What the exercise asks:
Decide whether each statement agrees with the excerpt from The Fry Chronicles below. For each, answer yes or no and quote the words of the excerpt that settle it.
(a) Christopher Richardson had been a master at Uppingham School.
(b) Kim and the narrator chose to live out of college in digs.
(c) The show had previewed in Edinburgh.

Quoted text:
──────────

Read The Fry Chronicles Online
Authors: Stephen Fry
I had noticed from the programme that the staging was the work of Christopher Richardson, whom I had known when I was a schoolboy and he a master at Uppingham School.
†
I had a brief word with him afterwards, and he told me that the show had previewed at Uppingham.
‘The theatre has become quite a regular stop on the way between university and Edinburgh,’ he said. ‘You must bring some of your Cambridge people.’
‘Oh I don’t, I’m not … we wouldn’t …’
The drama I was doing at Cambridge suddenly seemed ordinary, worthy and desperately unexciting. I dismissed such unnecessarily negative thoughts from my mind. What was there to complain of?
The
accelerando
that had begun in the second term continued on my return. More drama, less academic study.
I now had the option of living out of college in digs or staying in and sharing with a fellow second-year. Kim and I chose to share, and we were rewarded with a stunning set of rooms in Walnut Tree Court. The ceiling had dark Elizabethan beams, and the walls were panelled in wood. Some of the panels were cut to reveal recessed cupboards and, in one place, an area of medieval painted plaster.
There were bookshelves, a good gyp-room, window-seats, leaded panes of warped glass of great antiquity and far from contemptible furniture. With our books, records, glassware and china, my bust of Shakespeare, Kim’s bust of Wagner, Jaques chess set and Bang and Olufsen record player we were as well set up as any students in the university.

──────────

Extracted data:
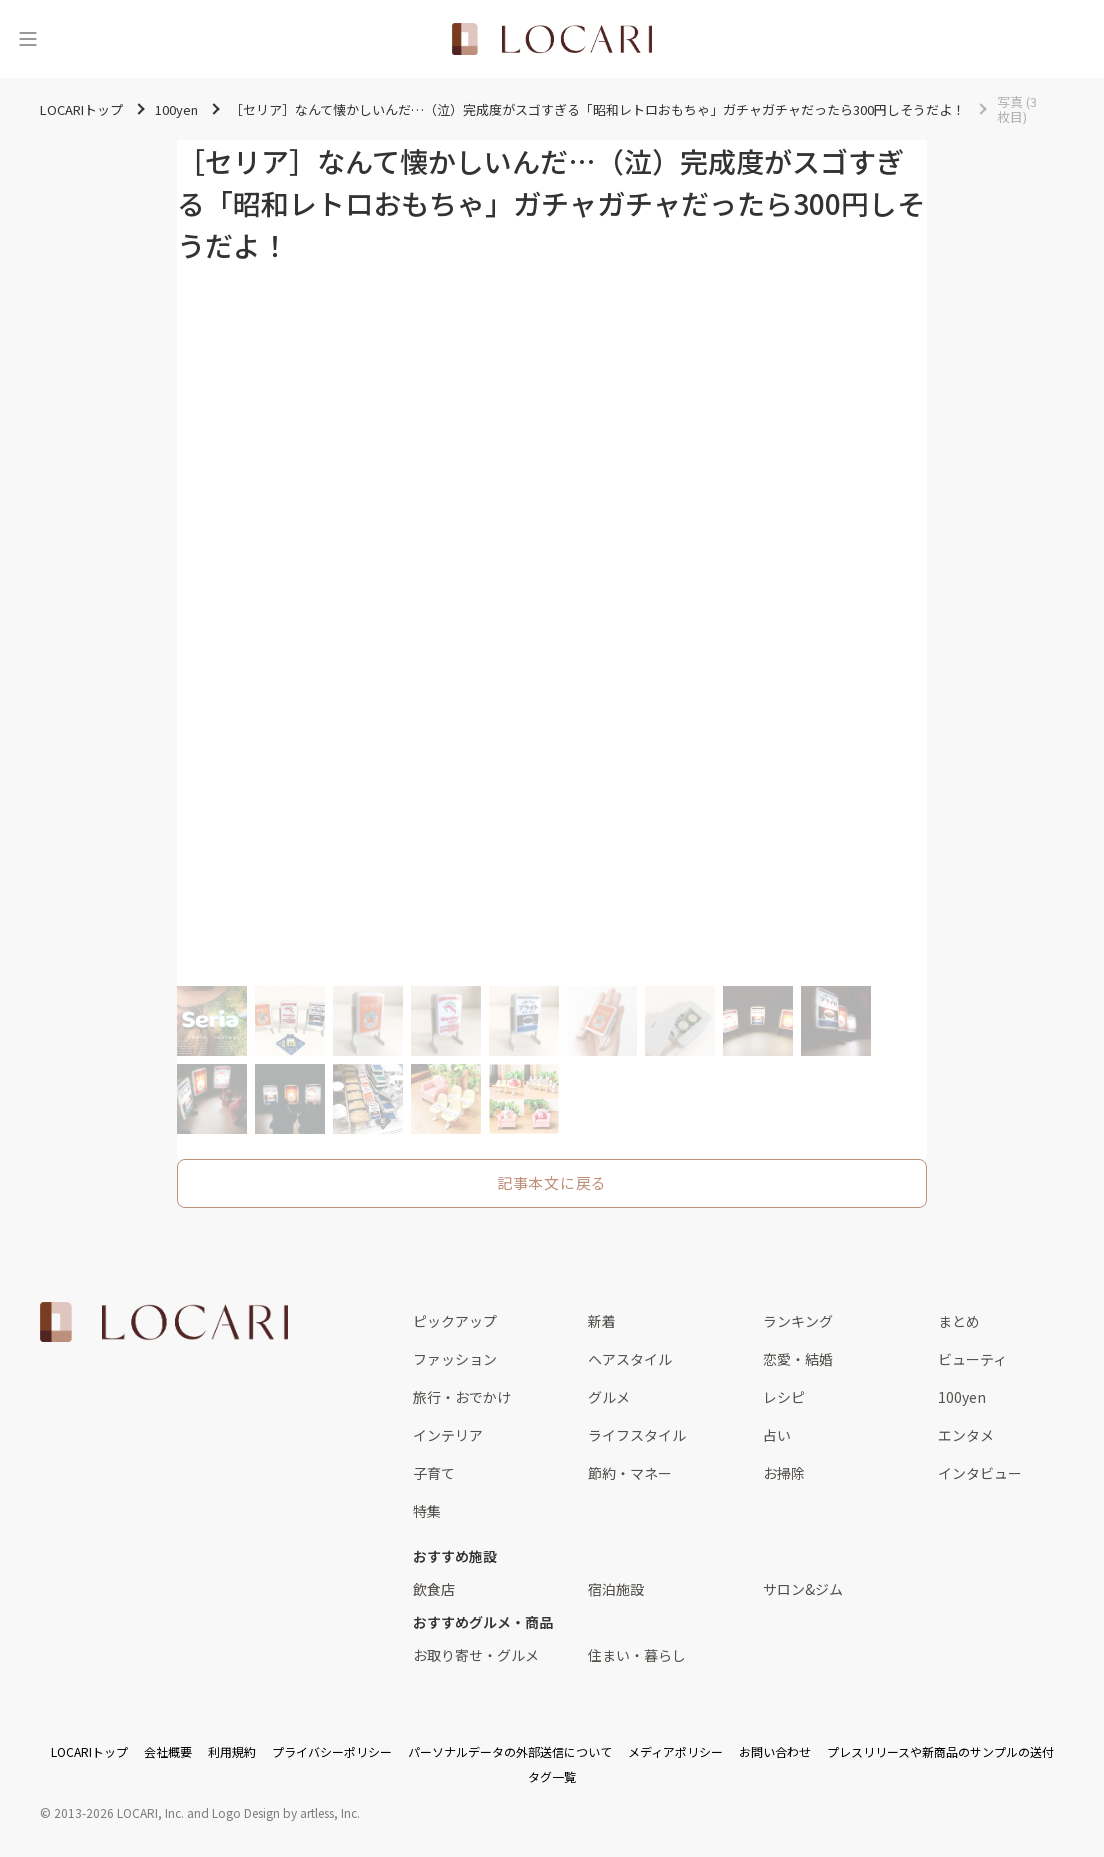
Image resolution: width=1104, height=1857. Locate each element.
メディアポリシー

──────────

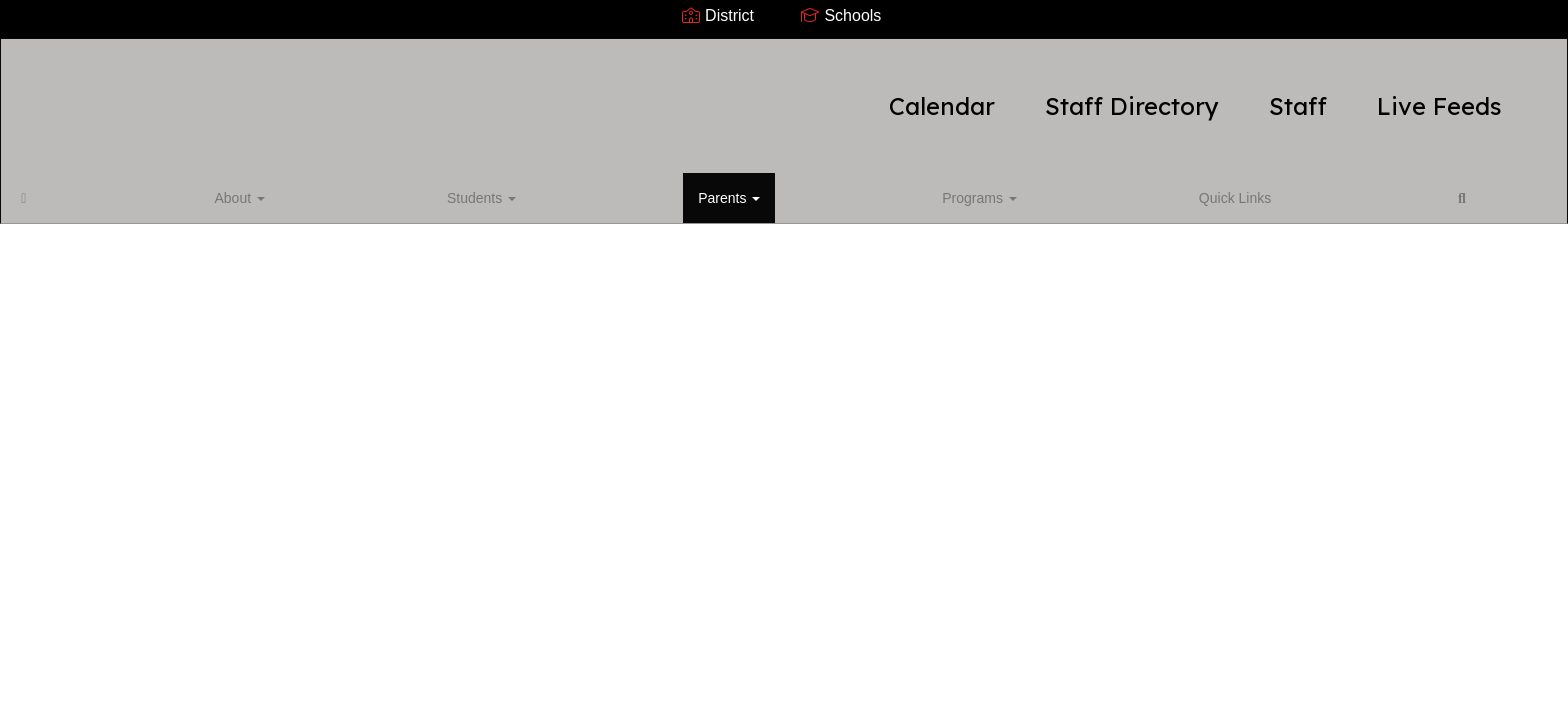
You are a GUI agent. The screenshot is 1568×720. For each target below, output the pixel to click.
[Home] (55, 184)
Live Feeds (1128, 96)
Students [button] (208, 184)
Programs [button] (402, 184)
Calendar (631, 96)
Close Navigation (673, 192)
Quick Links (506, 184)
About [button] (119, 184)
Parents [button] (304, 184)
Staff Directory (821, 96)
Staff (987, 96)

──────────

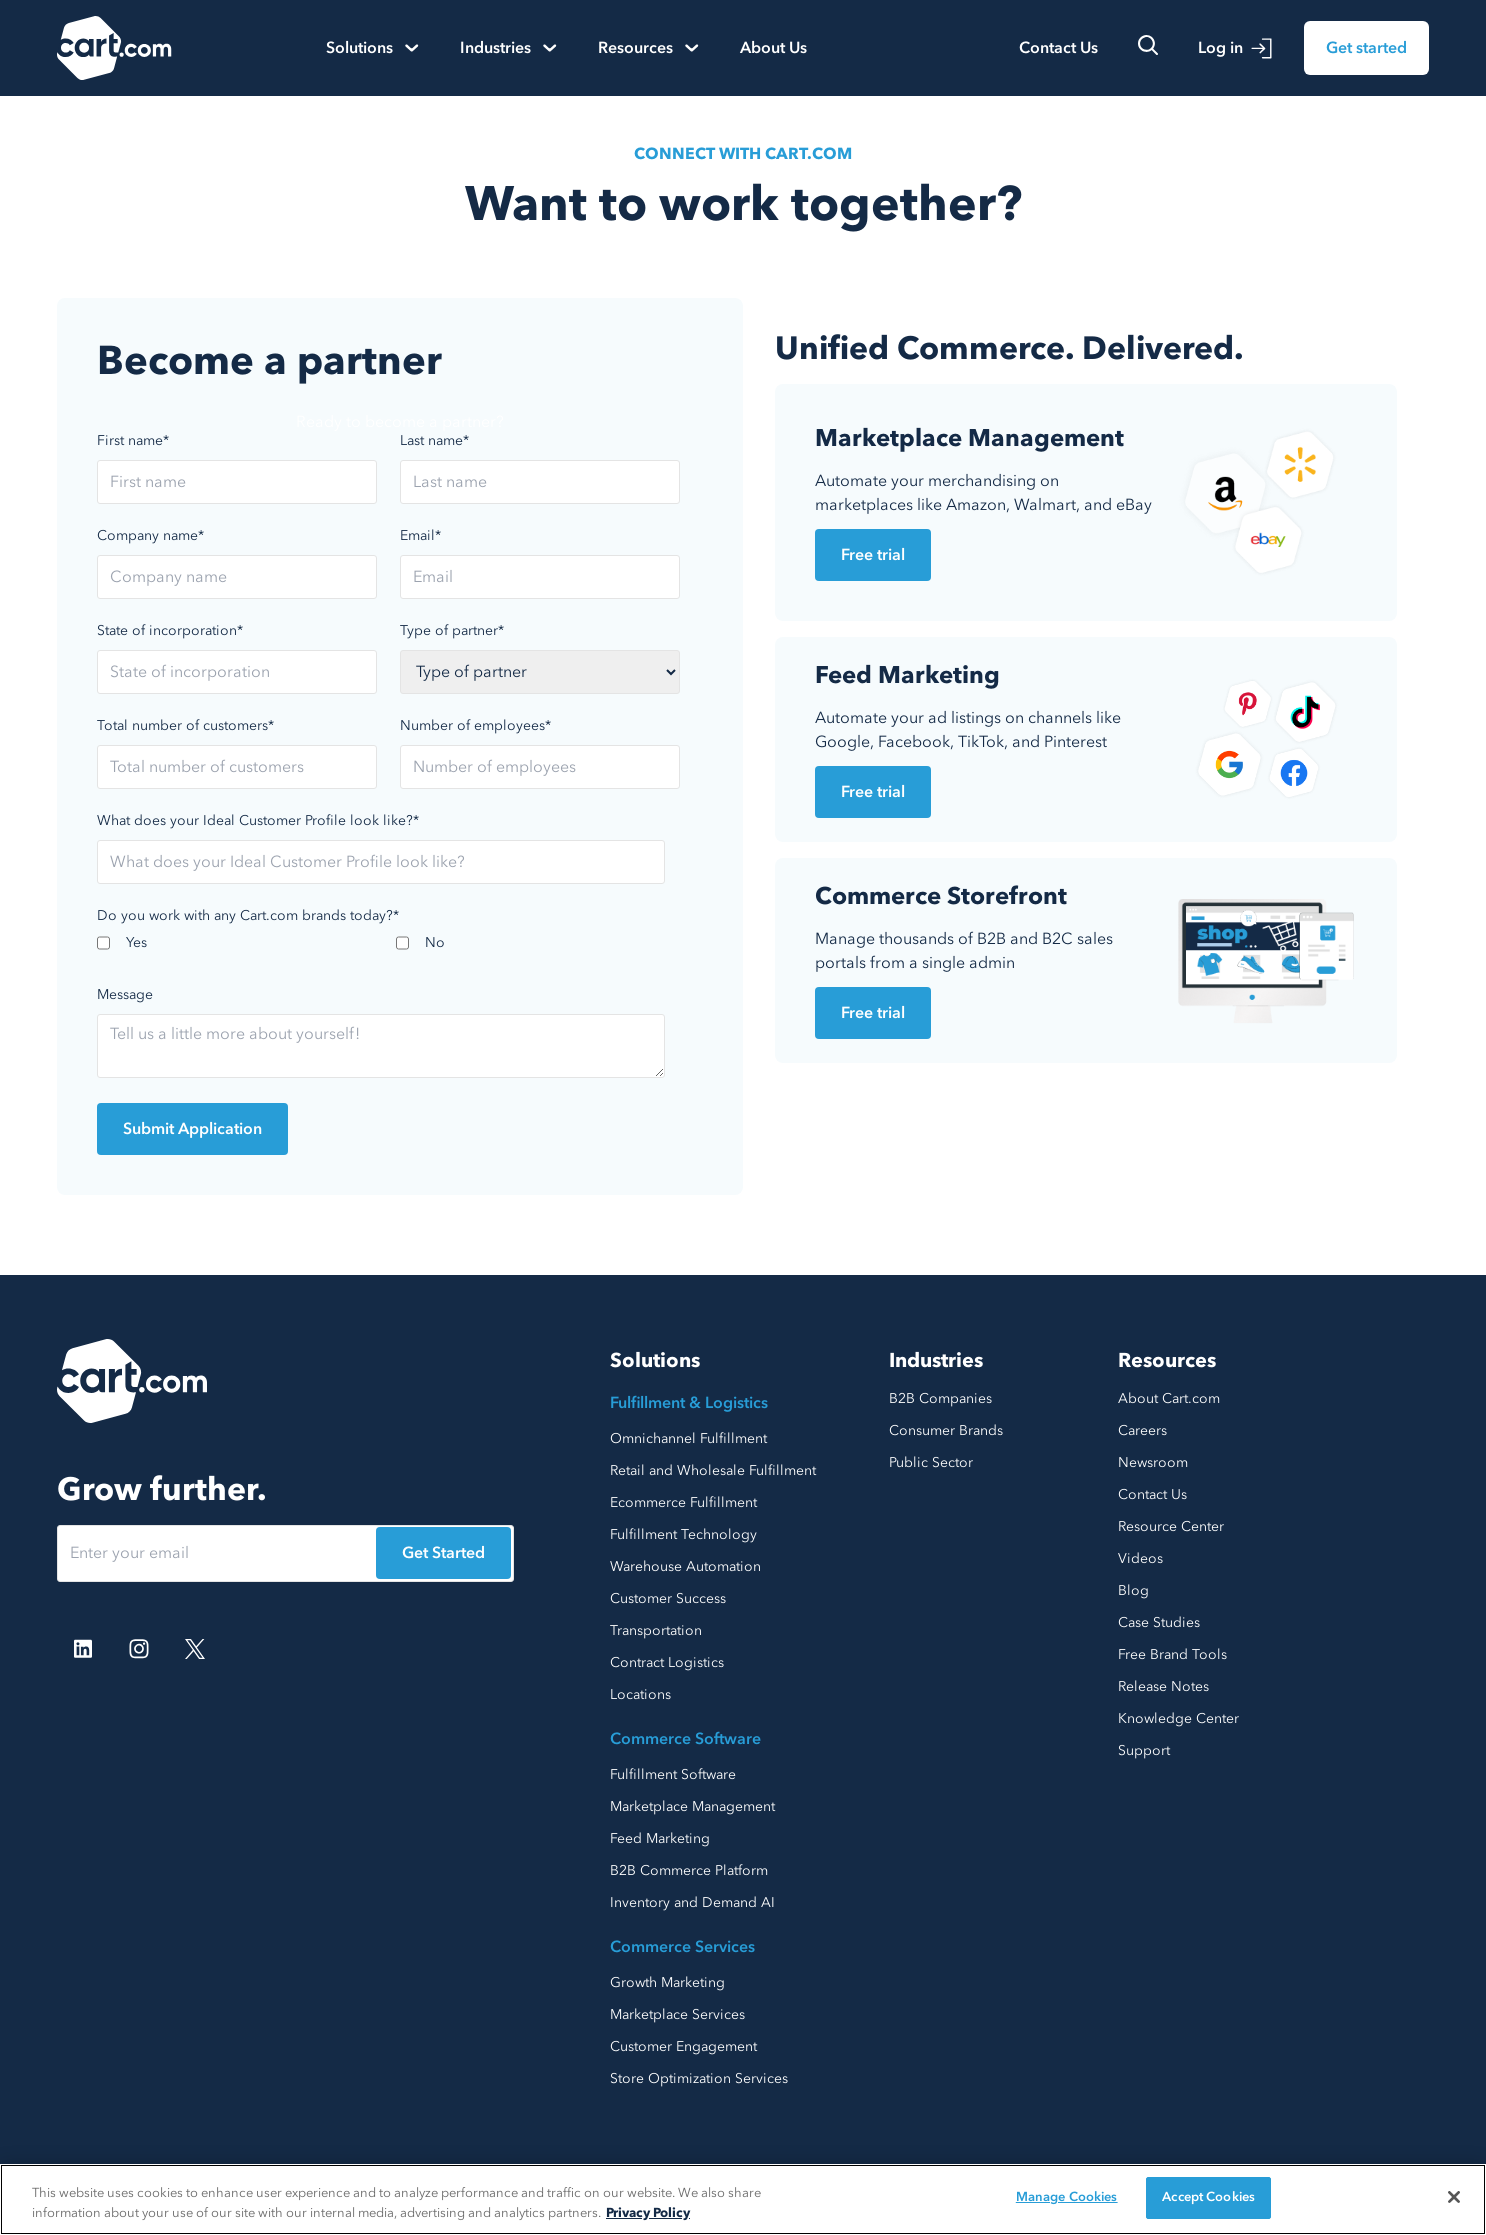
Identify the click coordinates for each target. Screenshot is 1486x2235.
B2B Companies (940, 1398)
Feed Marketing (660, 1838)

──────────

Result for this task:
(a) Yes: "he a master at Uppingham School"
(b) No: "Kim and I chose to share"
(c) No: "the show had previewed at Uppingham"